[Data to process]
- - -
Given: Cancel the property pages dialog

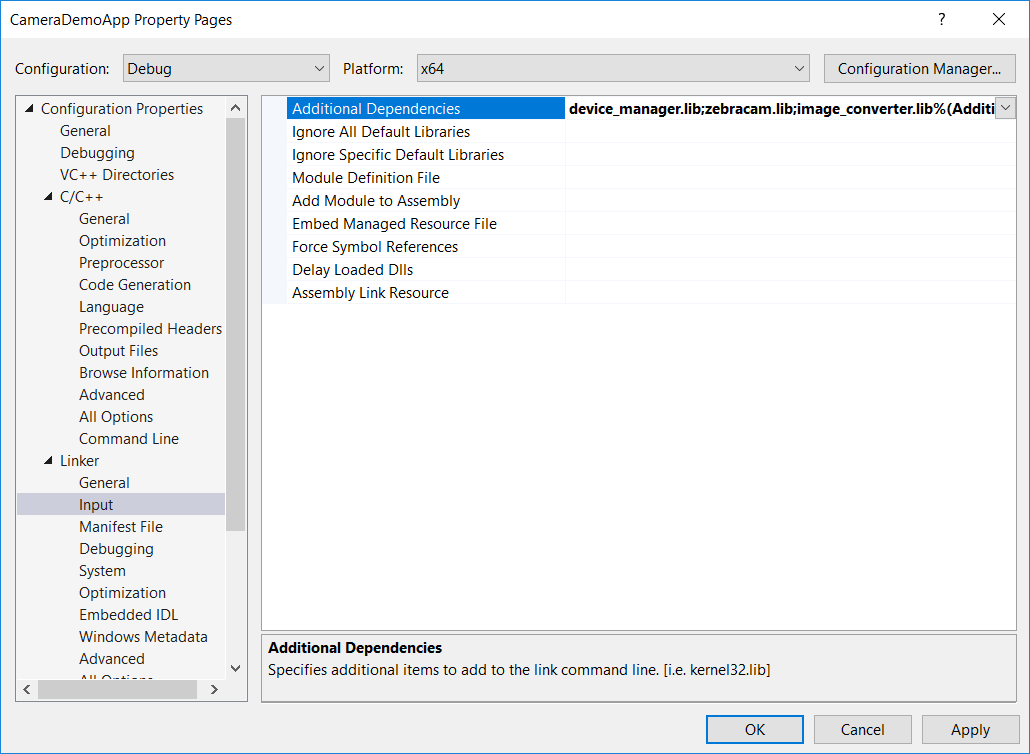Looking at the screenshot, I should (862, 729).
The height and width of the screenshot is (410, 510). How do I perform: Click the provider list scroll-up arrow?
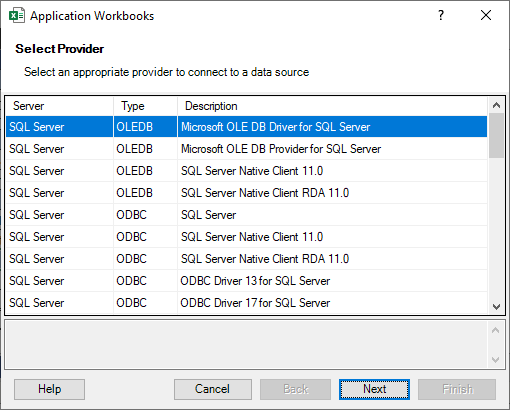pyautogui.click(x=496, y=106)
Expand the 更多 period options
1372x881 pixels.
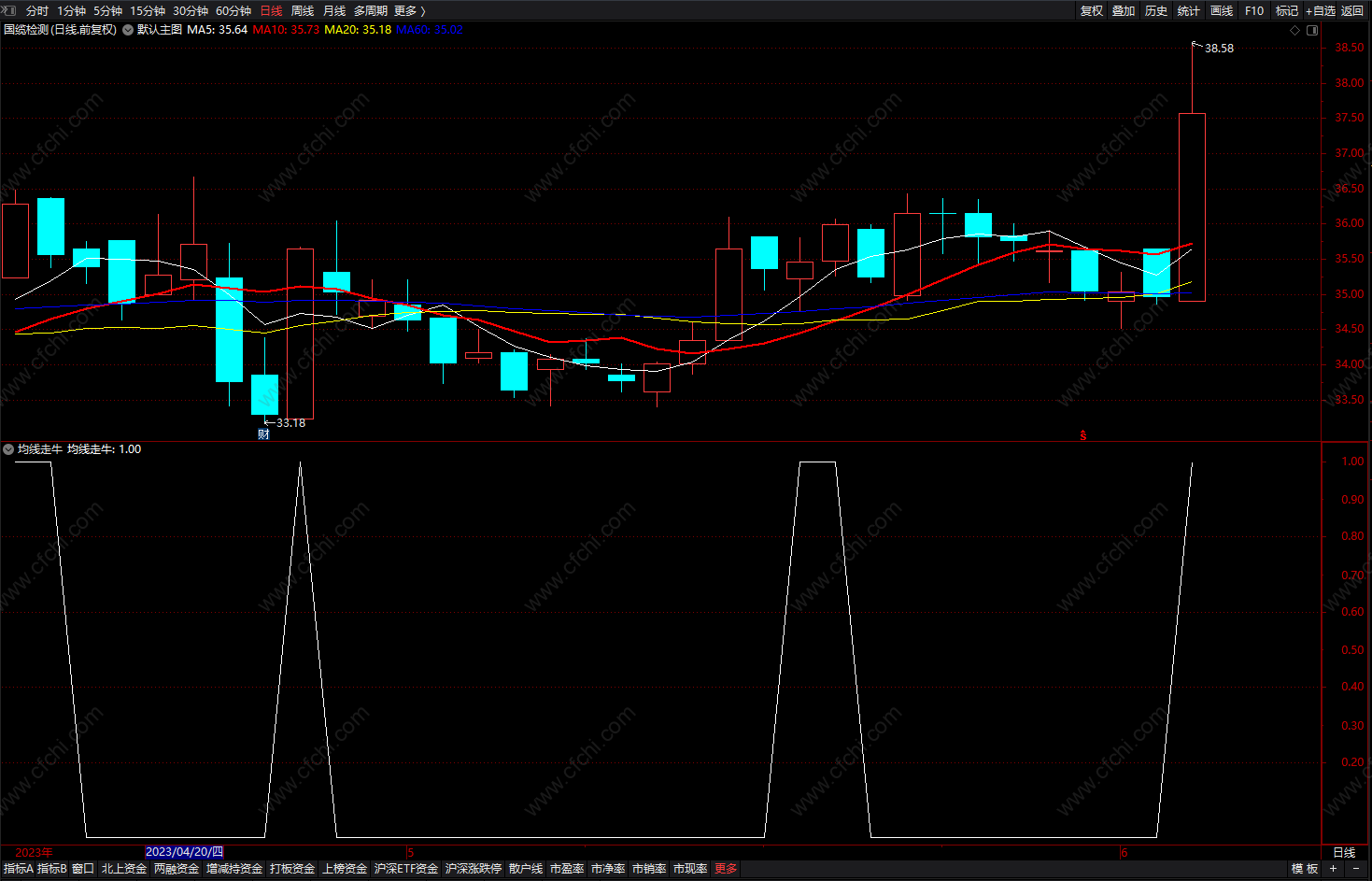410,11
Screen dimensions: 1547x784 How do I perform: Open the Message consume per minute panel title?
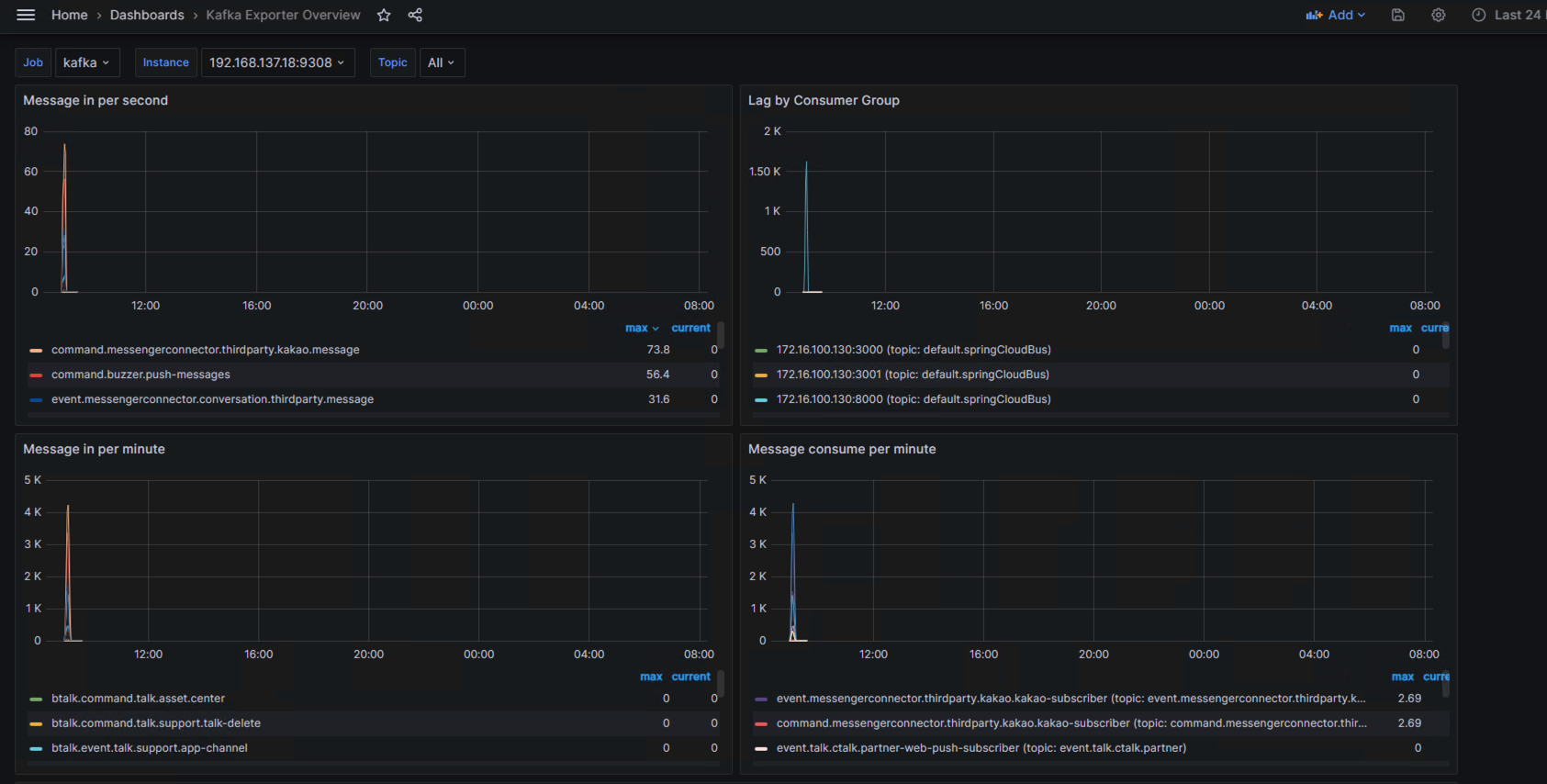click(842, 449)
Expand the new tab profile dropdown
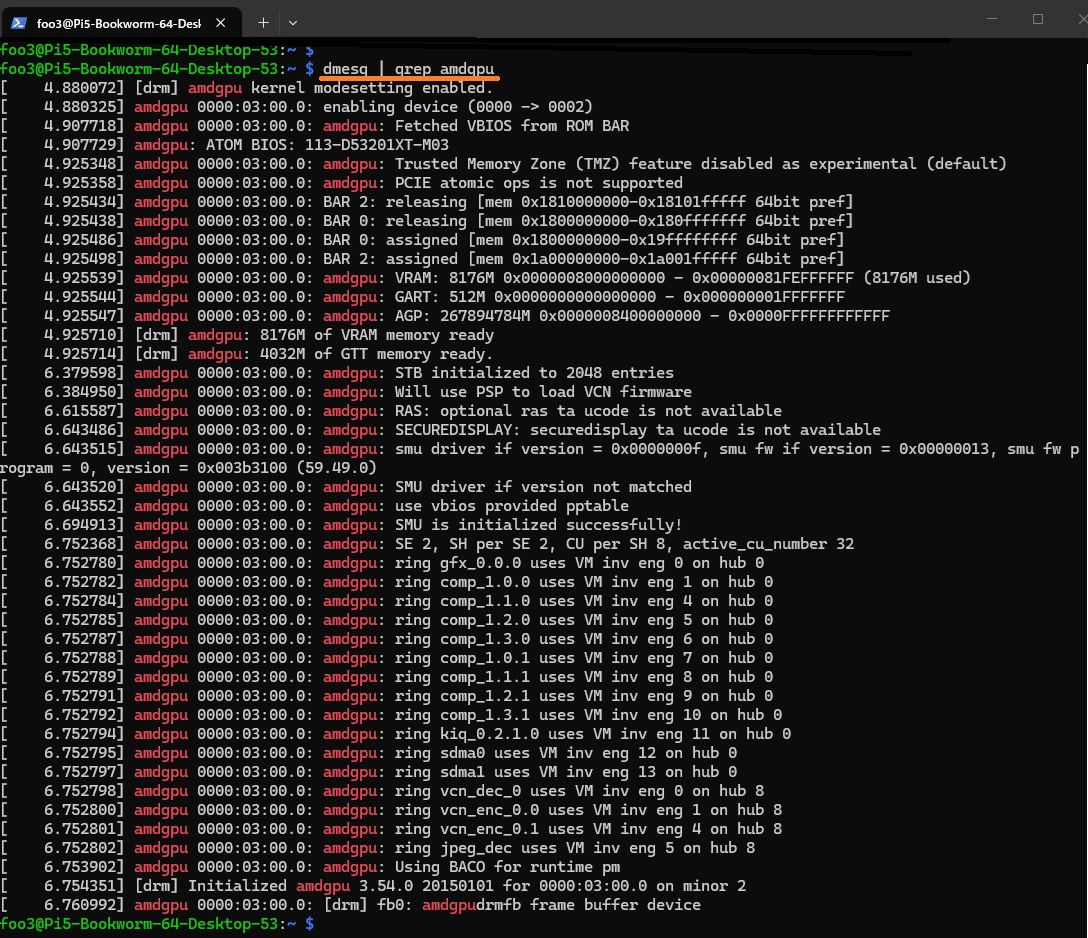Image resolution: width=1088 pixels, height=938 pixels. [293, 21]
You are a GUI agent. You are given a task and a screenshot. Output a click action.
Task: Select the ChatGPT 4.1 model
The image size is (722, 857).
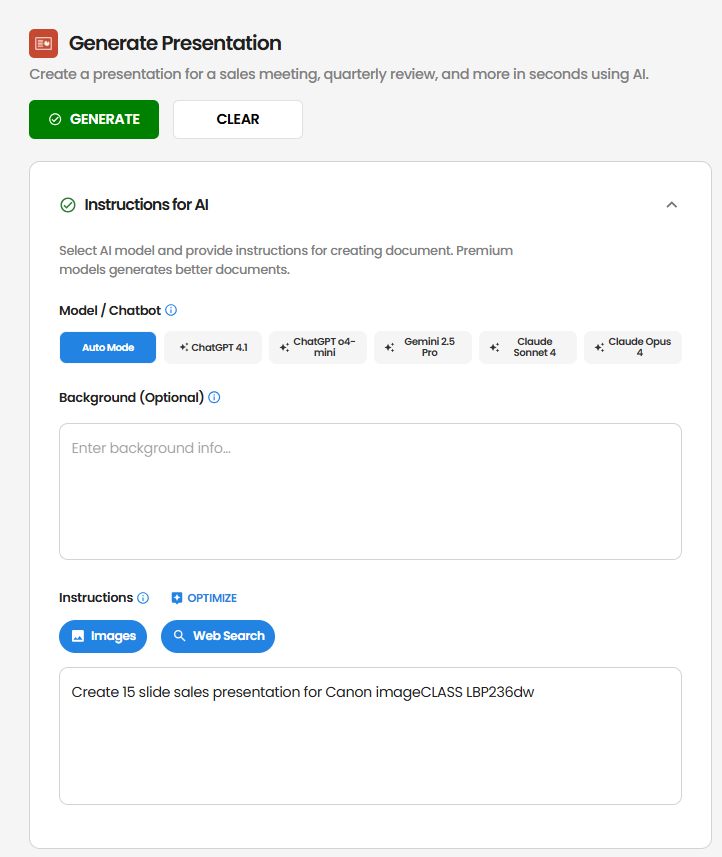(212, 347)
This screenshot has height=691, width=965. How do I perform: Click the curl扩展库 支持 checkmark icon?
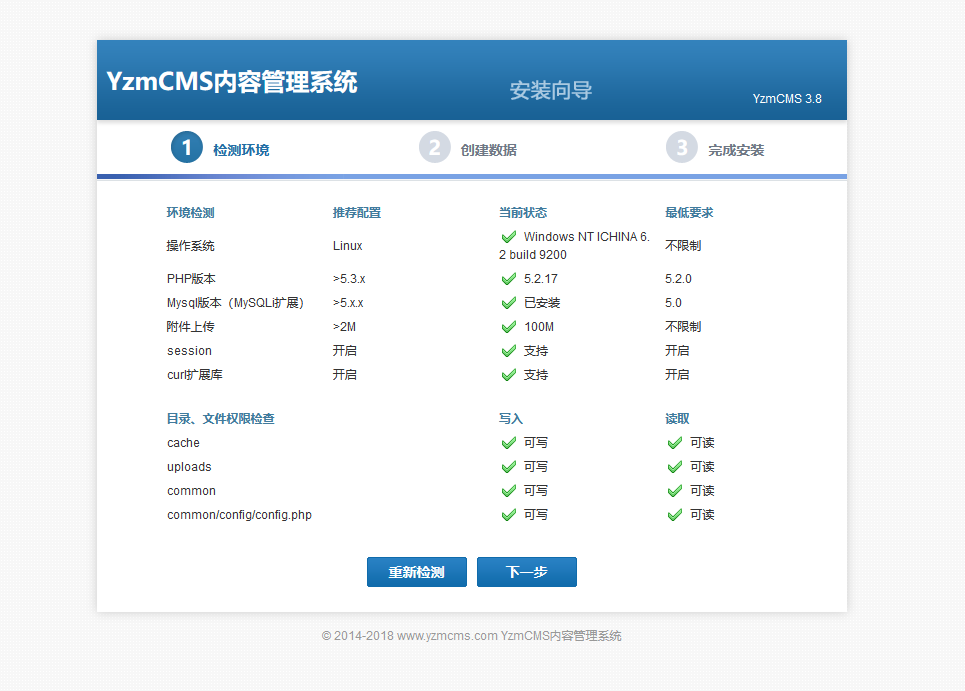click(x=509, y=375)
- - -
[Activity]
Repeat exactly the lines from the one containing "This screenshot has" through the last line of the records above, both included, and leave out the pictures.

[Task solution]
This screenshot has height=691, width=965. How do I perform: Click the curl扩展库 支持 checkmark icon?
click(x=509, y=375)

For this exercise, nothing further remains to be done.